En faisant revivre mon histoire avec la mission, c'est-à-dire mon trop bref engagement outremer, je réalise à quel point elle m'a façonné et m'a donné envie de redire les richesses que j'ai reçues. Loin de mes racines, je me laissais rejoindre par le Christ. Le leur ai-je assez dit combien ils ont gravé en moi de traces de bonheur ? Le savent-ils ou faut-il l'occasion de cette fête pour qu'ils l'entendent ? J'ai compris là-bas que la vérité pouvait cohabiter avec la joie des partages, sans arrière-pensée, sans fausse culpabilité, sans honte non plus. Et sans se raconter d'histoires. Mes vieux démons doivent certainement fréquenter les tiens, mais ne leur laissons pas le pouvoir dont ils rêvent.

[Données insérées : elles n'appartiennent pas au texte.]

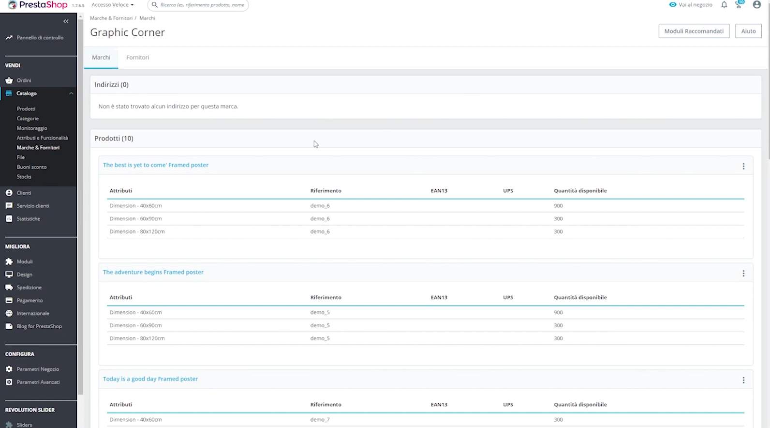Open the user account profile icon
Viewport: 770px width, 428px height.
point(756,5)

Mais alors, que faudrait-il faire ? Reprendre la lutte et regretter de ne jamais la gagner - ou choisir d'être pauvre - Dieu sait ce que cela peut bien vouloir dire en Europe - et engager une fidélité là où les forces me sont offertes. Mon drame, c'est précisément d'être écartelé entre ce que je souhaiterais faire et ce que je peux offrir. Je me dis que si les Eglises du Nord avaient la lucidité du regard miséricordieux avec elles-mêmes, elles pourraient enfin entrer en liberté. J'ai besoin quant à moi de me savoir relevé de toutes les loyautés que je me suis imposées depuis trop longtemps et que je n'arrive pas à porter. Un temps nouveau où les choses anciennes auraient disparu.
J'imagine ton sourire fraternel accueillir mes états d'âme et je me sens bien. Demain il faudra se redire nos priorités, reprendre le dialogue, et décider ensemble de nos cheminements communs. Je sais aussi l'exigence du partage qui nous attend. J'ai besoin de ton regard sur les événements et sur les choses, sur le temps et sur les rêves, j'ai besoin de savoir ce Christ, dont nous essayons à notre manière de rendre compte, entre nous, en nous et pour nous comme celui qui me permet de donner sens à ce que je fais et aussi à ce que je suis.
Ce secret-là, mystère de ma foi, je le sais vécu par toi qui as accepté de grandes responsabilités dans ton Eglise, par mes sœurs et mes frères envoyés qui sont les signes visibles de notre présence avec vous, par les amis de ma communauté et aussi par ceux qui décidément n'ont pas les mêmes idées que moi. Et je prie pour que ce secret-là n'emmène pas trop de croyants dans des déchirures ou dans des souffrances déjà assumées par le Christ, parce que face à cela je n'ai que mon silence pour exister , et ma peine que je veux cacher. Mais aujourd'hui ma joie est trop grande, transfigurée par tant de sourires et de visages rencontrés, par tant de pardon et de réconciliation proclamés, par tant d'espérances et de confiances déposées.
Et je pense aussi à tous ceux de ma communauté à qui je redirai tout cela et qui attendent - ils me l'ont redit - que le temps qui vient puisse être l'occasion de se rencontrer, de partager les deux richesses communes de toutes les Eglises : Jésus-Christ et le temps, l'éternité et le présent. Sans visages, pas de mission, sans prière pas de raison d'être. Les urgences sont là. Le reste adviendra, je le sais.
Chère Yvette, je te porte dans mes prières et te confie à la mémoire de Dieu, comme je veux penser à ceux que tu aimes et que je ne connais pas encore, ta famille, tes amis, ton Eglise. J'espère te revoir bientôt pour te raconter où j'en suis. D'ici là, puisse le Christ, notre grand secret - comme me le rappelle Paul - te donner la force des recommencements et des nouveautés.